## Description of the task
Lines holding the word "agent" must be located in the listing below and copied.

## Available data
=== Begin Enclosure ===
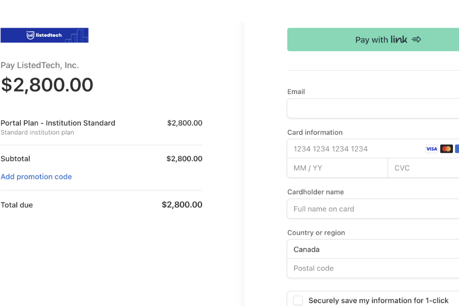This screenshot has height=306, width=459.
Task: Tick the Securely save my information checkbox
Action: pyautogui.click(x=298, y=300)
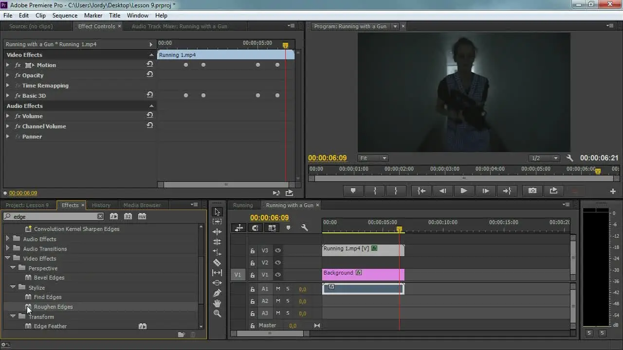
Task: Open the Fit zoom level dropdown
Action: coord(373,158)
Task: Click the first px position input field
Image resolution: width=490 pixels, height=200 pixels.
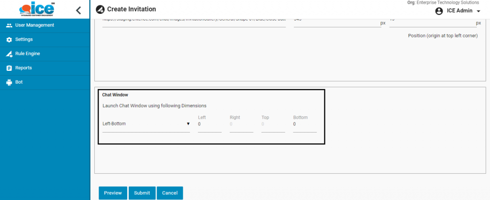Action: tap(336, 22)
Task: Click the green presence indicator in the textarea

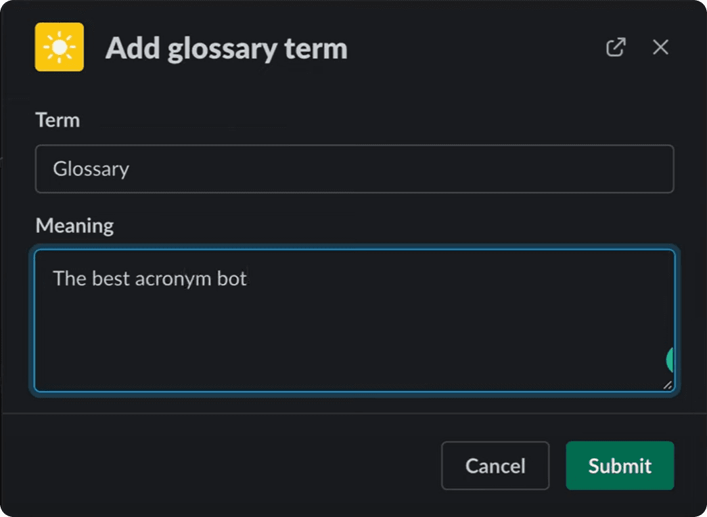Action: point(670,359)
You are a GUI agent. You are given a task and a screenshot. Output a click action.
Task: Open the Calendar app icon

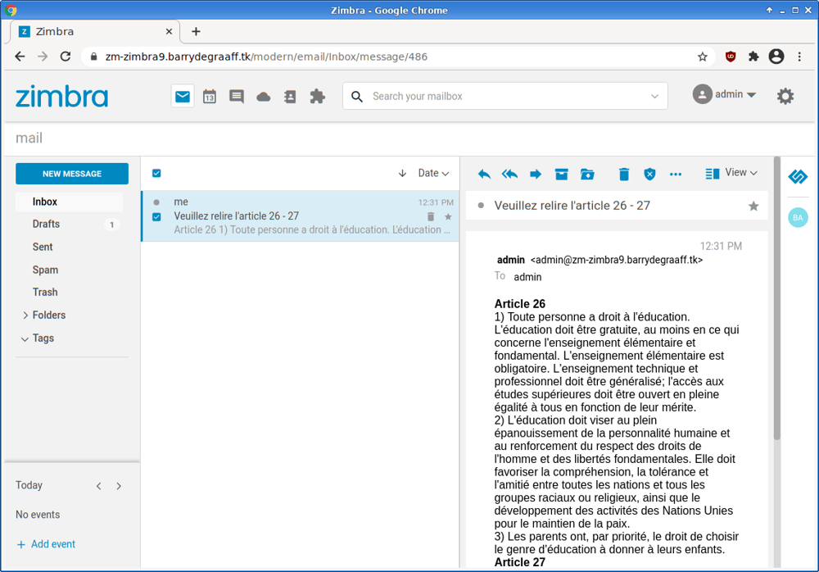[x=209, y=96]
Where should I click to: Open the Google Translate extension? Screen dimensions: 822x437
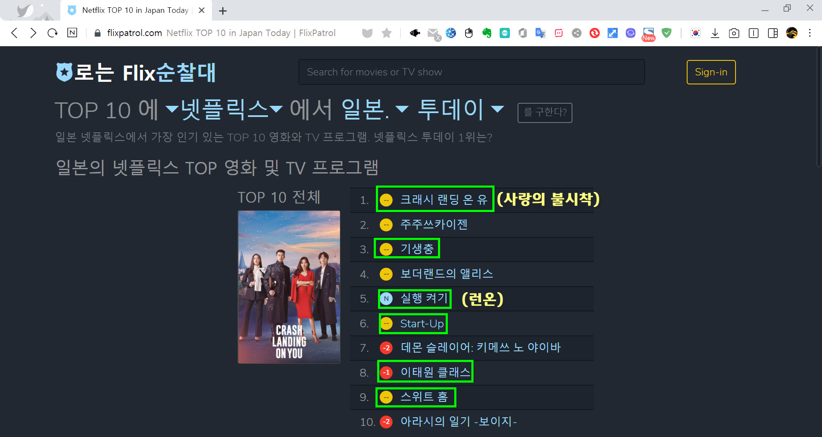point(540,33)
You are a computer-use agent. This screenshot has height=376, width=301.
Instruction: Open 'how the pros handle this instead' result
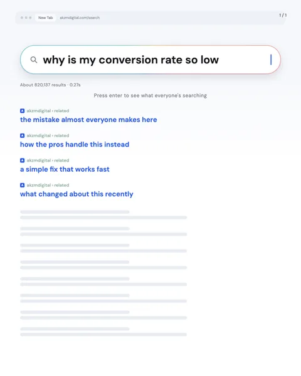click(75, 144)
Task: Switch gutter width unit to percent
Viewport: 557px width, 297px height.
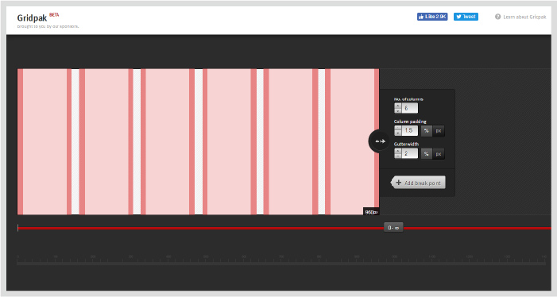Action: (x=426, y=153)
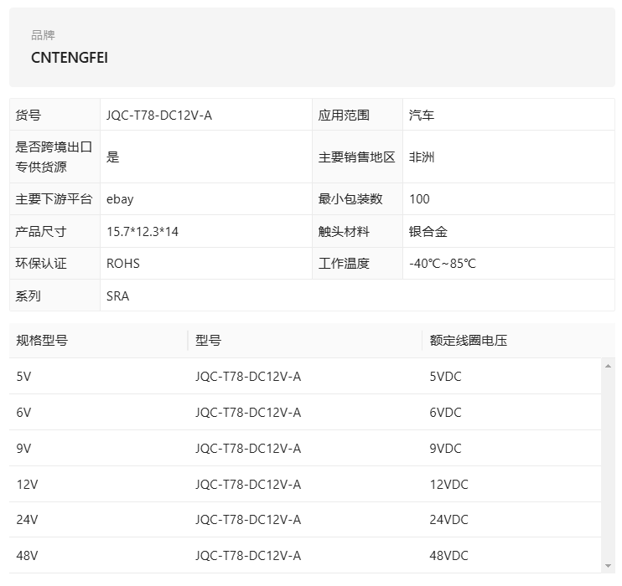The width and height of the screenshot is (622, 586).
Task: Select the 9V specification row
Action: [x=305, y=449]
=== End Enclosure ===
=== Begin Enclosure ===
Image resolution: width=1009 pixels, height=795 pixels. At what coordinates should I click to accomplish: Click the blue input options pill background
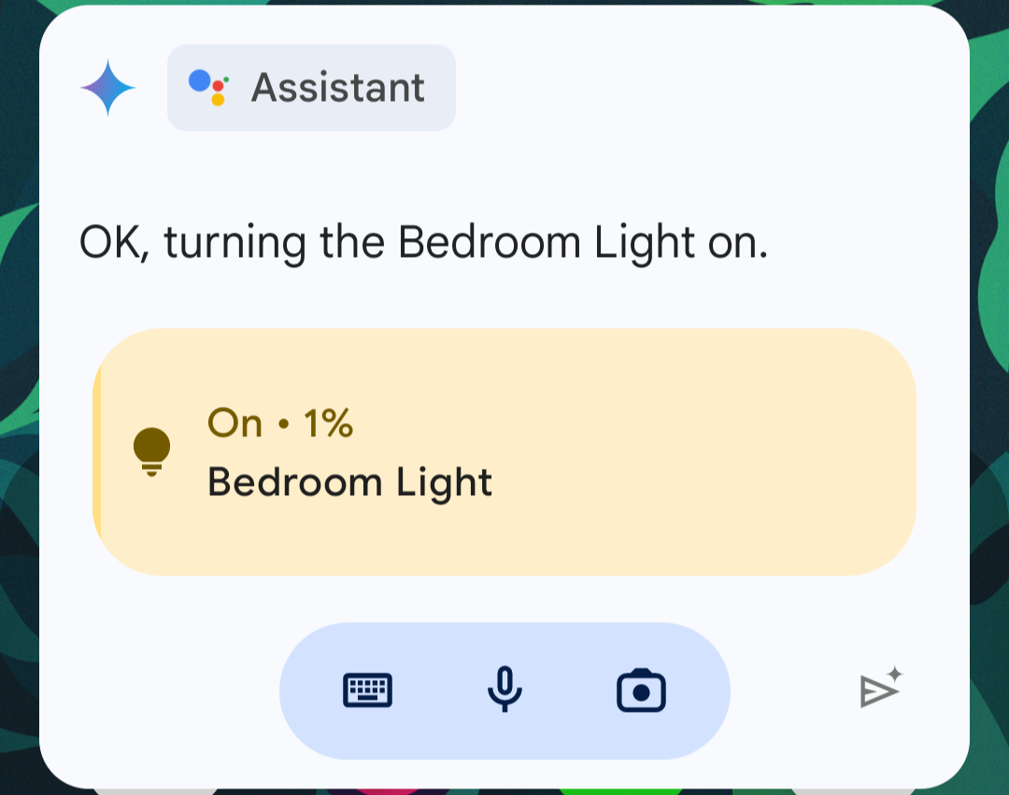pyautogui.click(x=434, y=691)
=== End Enclosure ===
## Response
You are a GUI agent. You are given a task and a screenshot. Output a click action.
You are a computer-use agent. This screenshot has height=376, width=301.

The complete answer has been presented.